Institute on Health Care Costs and Solutions
Rationale and Objectives
According to numerous surveys and reports from corporate executives, the most serious benefits problems facing employers today are:
- unrelenting rise in health care costs up 50% in the past 5 years with no apparent end in sight;
- high cost increases for prescription drugs, which especially affect retirees and employers FAS 106 liability;
- the recession, with related earnings decline and drop in consumer confidence, all greatly exacerbated by the impact of September 11;
- continued uneven quality of care and disturbing failures in ensuring patient safety;
- the cost of new treatments and technology, many of which are effective but layered onto ineffective treatment;
- a belief that "managed care has been tried" (and some say failed), so that "magic bullet" is no longer an option;
- the American peoples strong appetite for health care, especially new technology, without recognition of the costs of care, due to comprehensive coverage paid for mostly by employers or government programs;
- the middle aging of the workforce;
- overzealous laws and regulations that ignore the cost consequences of statutory changes, such as increased liability and benefit mandates.
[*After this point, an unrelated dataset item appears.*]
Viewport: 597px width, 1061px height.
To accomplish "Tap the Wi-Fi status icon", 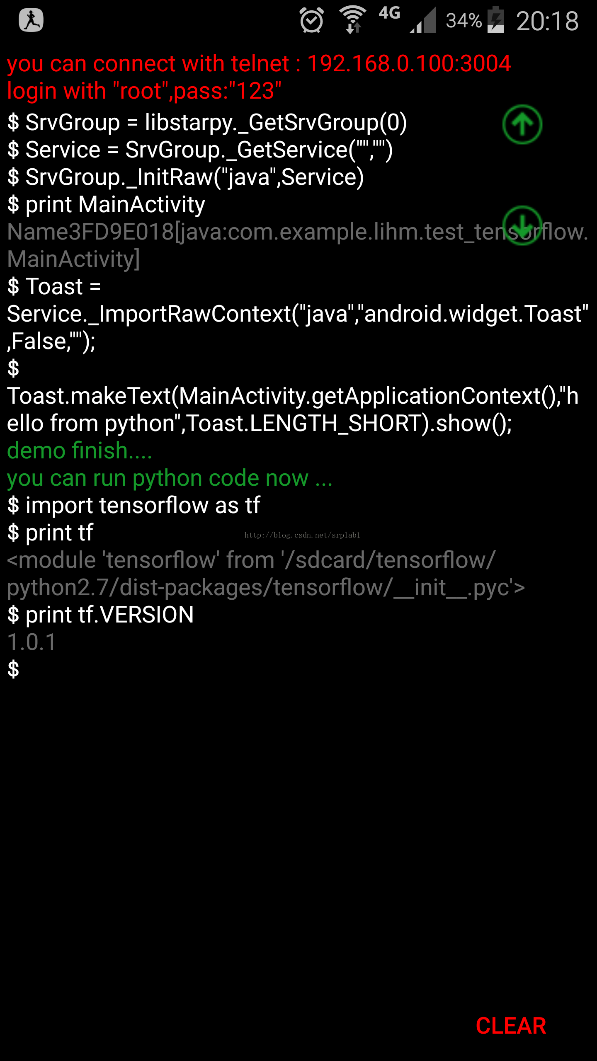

Convinced that Corporate America cannot make and sell enough in this economy to keep absorbing these increases, the Board of the National Business Group on Health concluded that we must find new ways and new resolve to tackle these problems head-on with leverage from the combined purchasing power of large employers. To these ends, the Board of Directors of the National Business Group on Health at its recent Board meeting established an Institute on Health Care Costs and Solutions. There is no other organization dedicated to analyzing and examining these problems from the business perspective.
The Institute will be a force for sending a clear message that affordability and cost-effectiveness must be major considerations in the health system and the solutions we promote because the current business model is not sustainable. The Institute will focus on the large employer problems.
The benefits problems listed above are not just private employer problems. As costs rise, the number of small employers who are able and willing to provide coverage will decline. Furthermore, even when coverage is offered, more employees will decide that they are unable to pay their share of premiums, even if only 20% of the costs, so the number of uninsured will climb. As the economy has moved into recession, tax revenues have declined sharply. Public purchasers are facing a similar shortfall between the costs of health care benefits (both to their own employees/ retirees and public assistance programs) and the revenues available to cover their costs.